What Economic Forces Drive Cloud Computing?

You know a technology trend is all-pervasive when you see New York Times op-eds about it — and this week saw the first Times op-ed about cloud computing, by Jonathan Zittrain. I hope to address JZ’s argument another day. Today I want to talk about a more basic issue: why we’re moving toward the cloud.

(Background: “Cloud computing” refers to the trend away from services provided by software running on standalone personal computers (“clients”), toward services provided across the Net with data stored in centralized data centers (“servers”). GMail and HotMail provide email in the cloud, Flickr provides photo albums in the cloud, and so on.)

The conventional wisdom is that functions are moving from the client to the server because server-side computing resources (storage, computation, and data transfer) are falling in cost, relative to the cost of client-side resources. Basic economics says that if a product uses two inputs, and the relative costs of the inputs change, production will shift to use more of the newly-cheap input and less of the newly-expensive one — so as server-side resources get relatively cheaper, designs will start to use more server-side resources and fewer client-side resources. (In fact, both server- and client-side resources are getting cheaper, but the argument still works as long as the cost of server-side resources is falling faster, which it probably is.)

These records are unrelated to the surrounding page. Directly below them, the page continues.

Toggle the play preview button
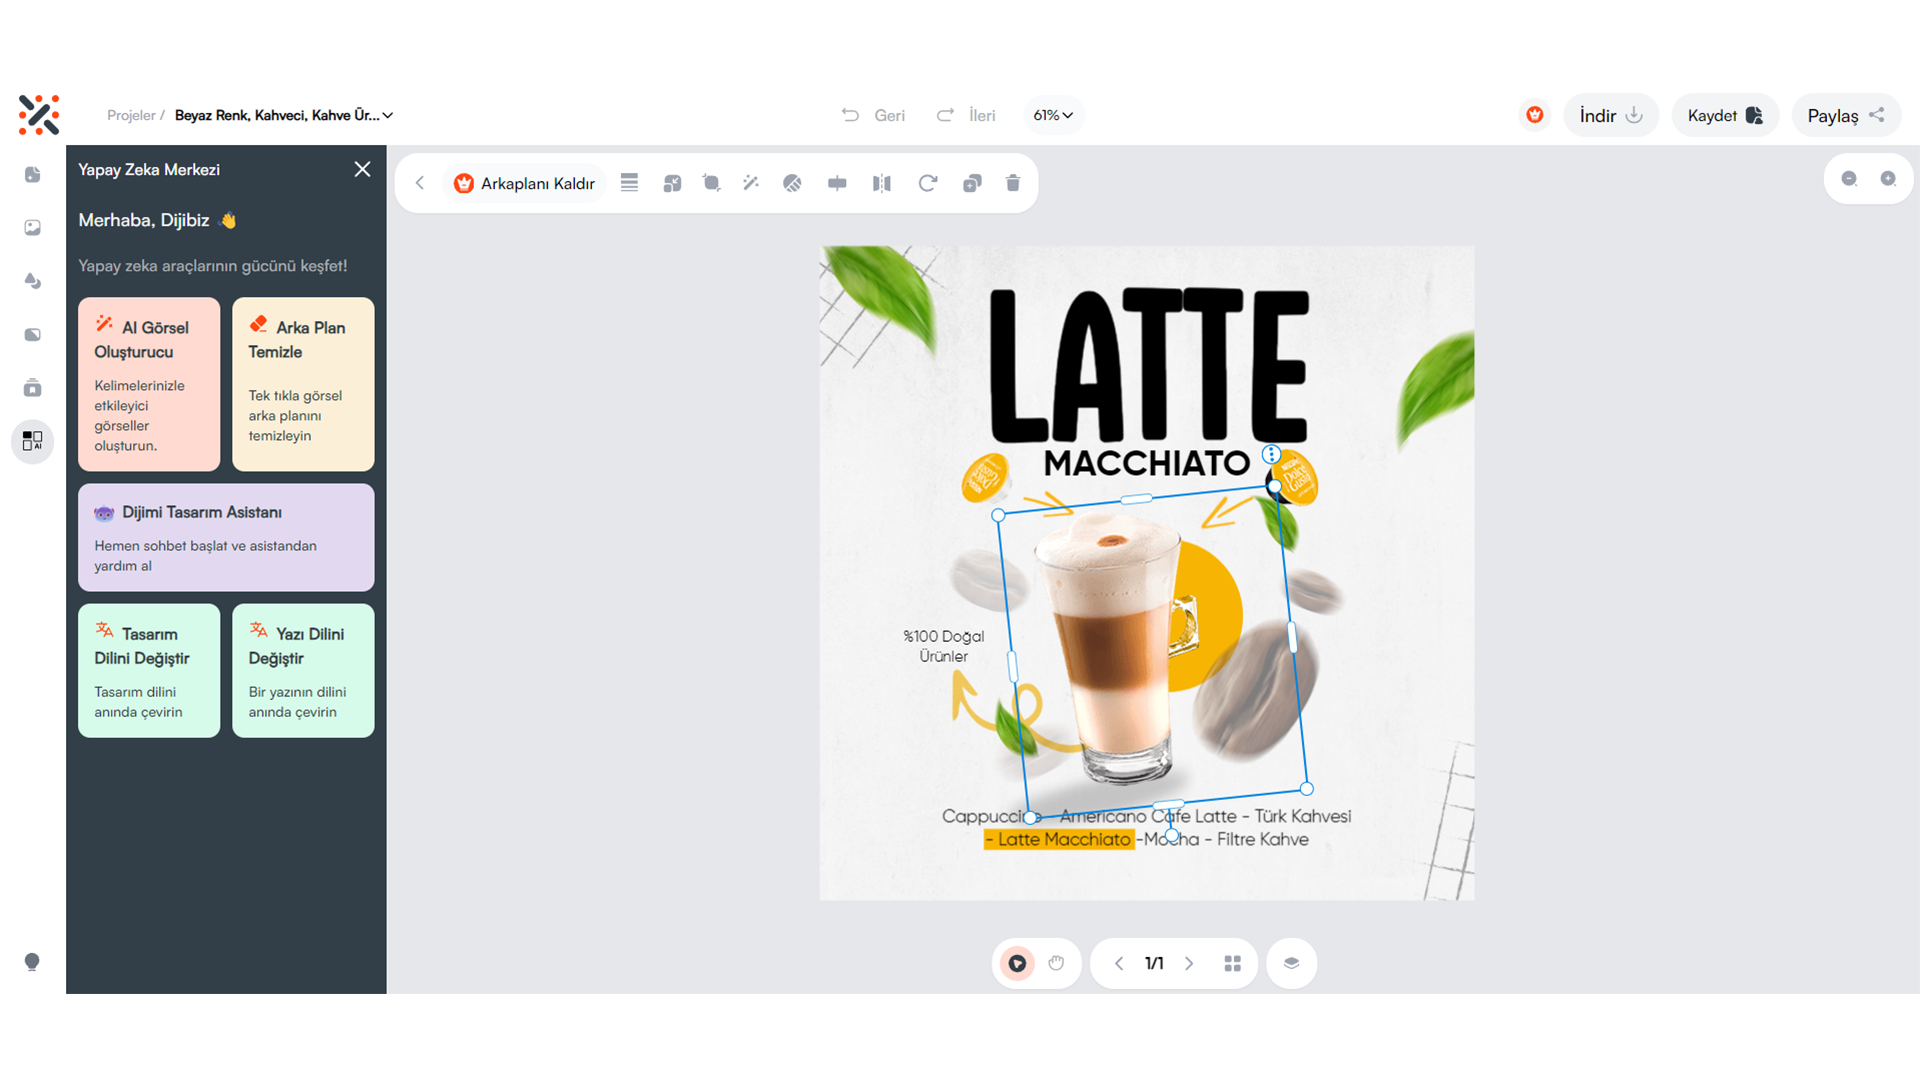 [1017, 963]
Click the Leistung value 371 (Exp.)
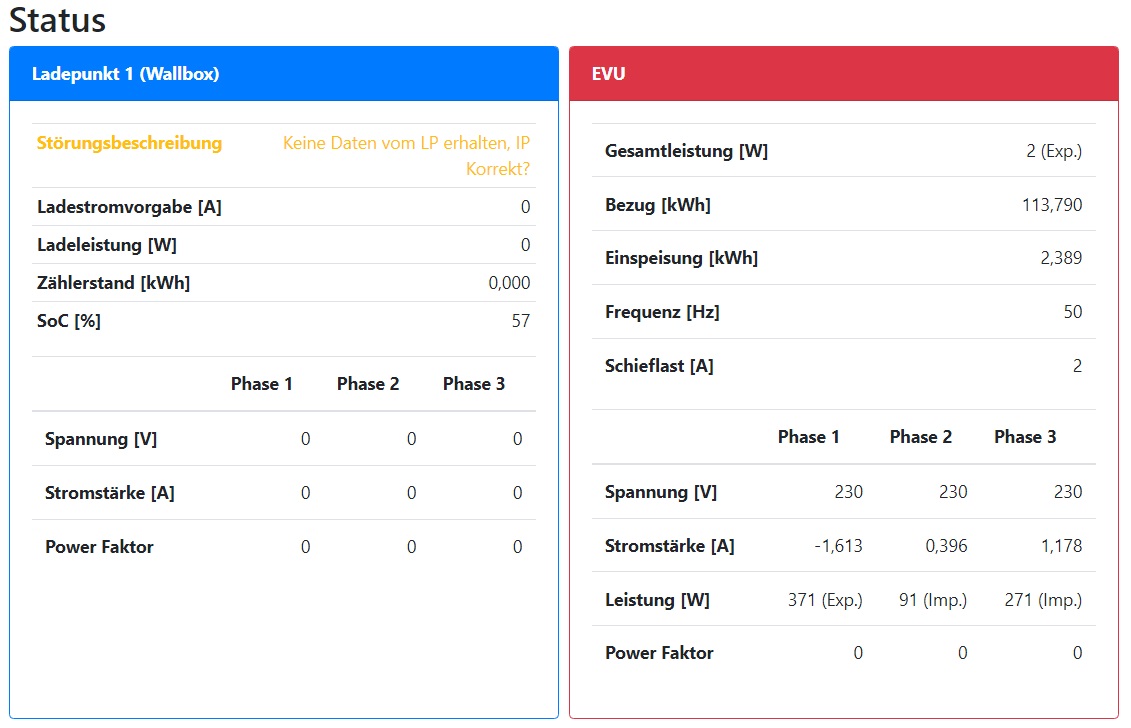Viewport: 1131px width, 728px height. coord(825,600)
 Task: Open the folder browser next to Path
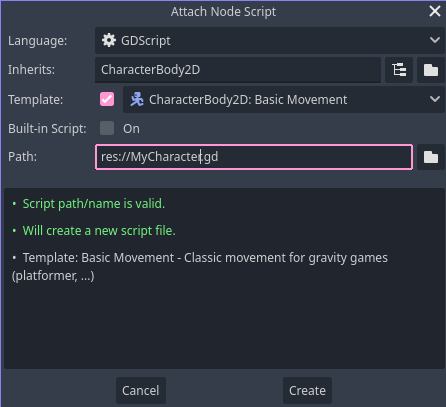point(431,157)
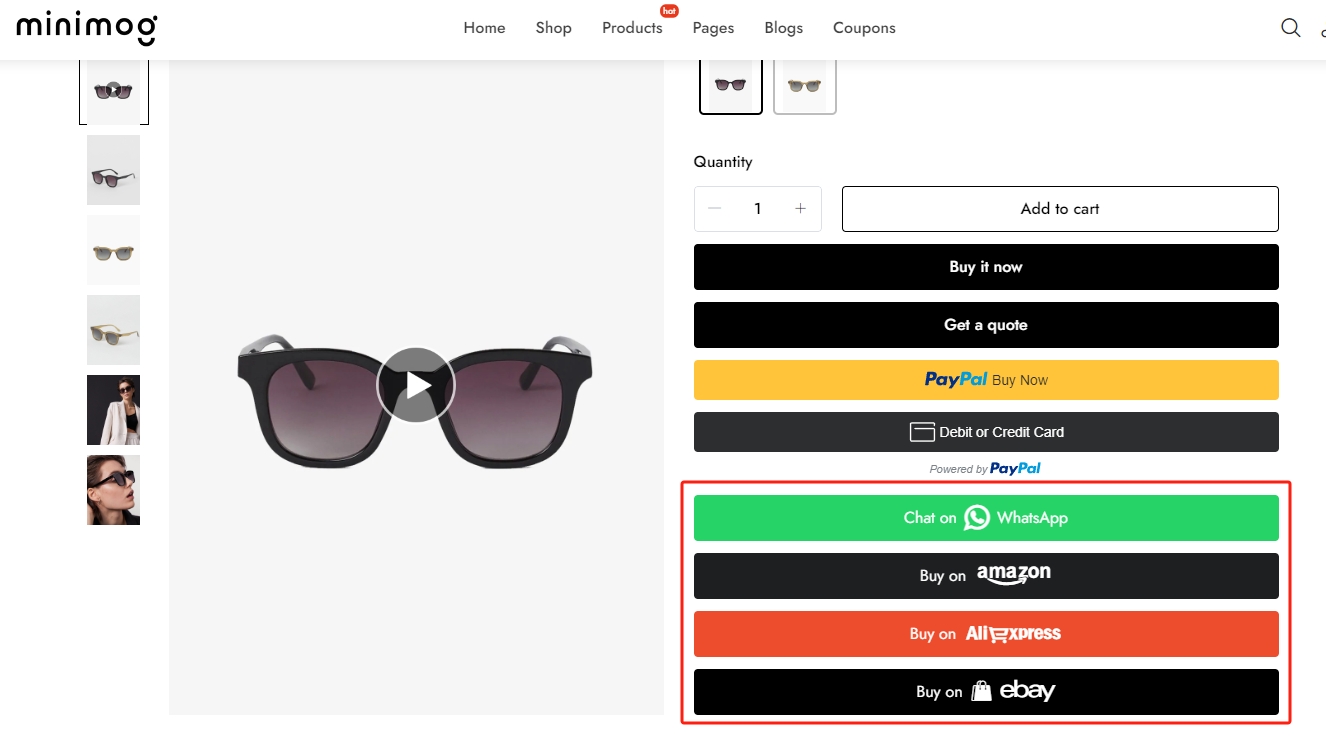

This argument seems reasonable — and smart people have repeated it — but I think it misses the most important factors driving us into the cloud.

For starters, the standard argument assume that a move into the cloud simply relocates functions from client to server — we’re consuming the same resources, just consuming them in a place where they’re cheaper. But if you dig into the details, it looks like the cloud approach may use a lot more resources.

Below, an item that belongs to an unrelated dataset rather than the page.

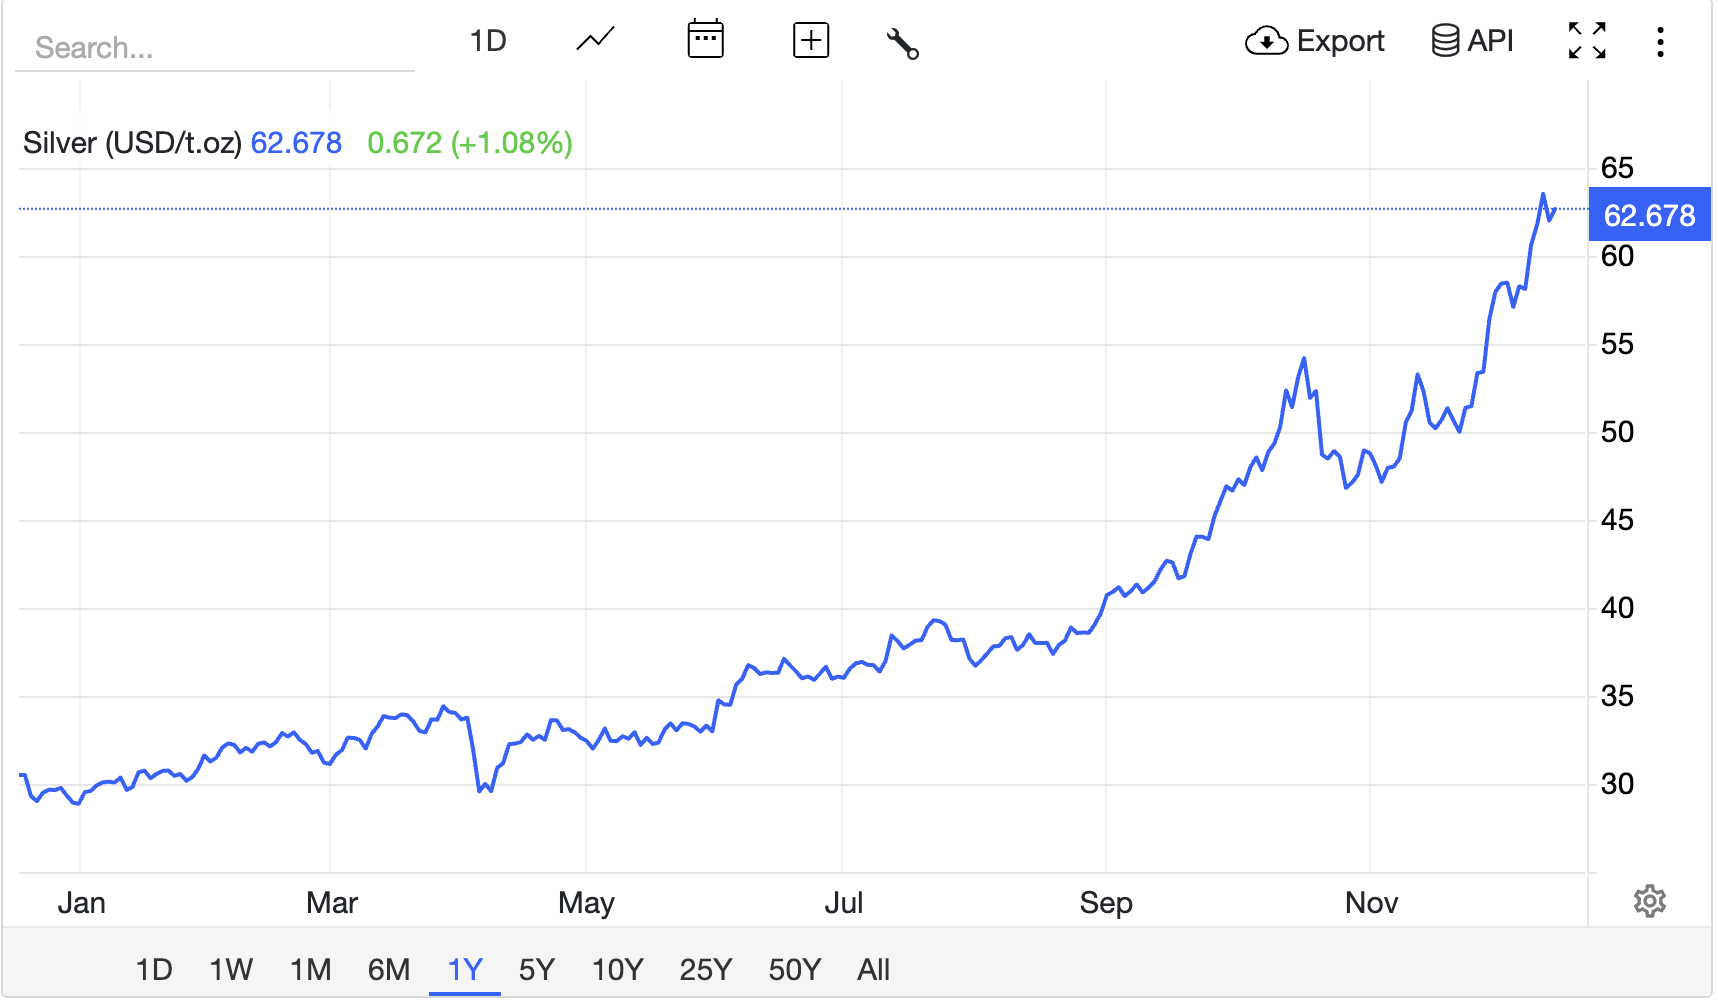The width and height of the screenshot is (1718, 1000).
Task: Open the 1D interval dropdown
Action: click(489, 40)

Rather than storing data on the client, the cloud approach often replicates data, storing the data on both server and client. If I use GMail on my laptop, my messages are stored on Google’s servers and on my laptop. Beyond that, some computation is replicated on both client and server, and we mustn’t forget that it’s less resource-efficient to provide computing inside a web browser than on the raw hardware. Add all of this up, and we might easily find that a cloud approach, uses more client-side resources than a client-only approach.

Why, then, are we moving into the cloud? The key issue is the cost of management. Thus far we focused only on computing resources such as storage, computation, and data transfer; but the cost of managing all of this — making sure the right software version is installed, that data is backed up, that spam filters are updated, and so on — is a significant part of the picture. Indeed, as the cost of computing resources, on both client and server sides, continues to fall rapidly, management becomes a bigger and bigger fraction of the total cost. And so we move toward an approach that minimizes management cost, even if that approach is relatively wasteful of computing resources. The key is not that we’re moving computation from client to server, but that we’re moving management to the server, where a team of experts can manage matters for many users.

This is still a story about shifts in the relative costs of inputs. The cost of computing is getting cheaper (wherever it happens), so we’re happy to use more computing resources in order to use our relatively expensive management inputs more efficiently.

What does tell us about the future of cloud services? That question will have to wait for another day.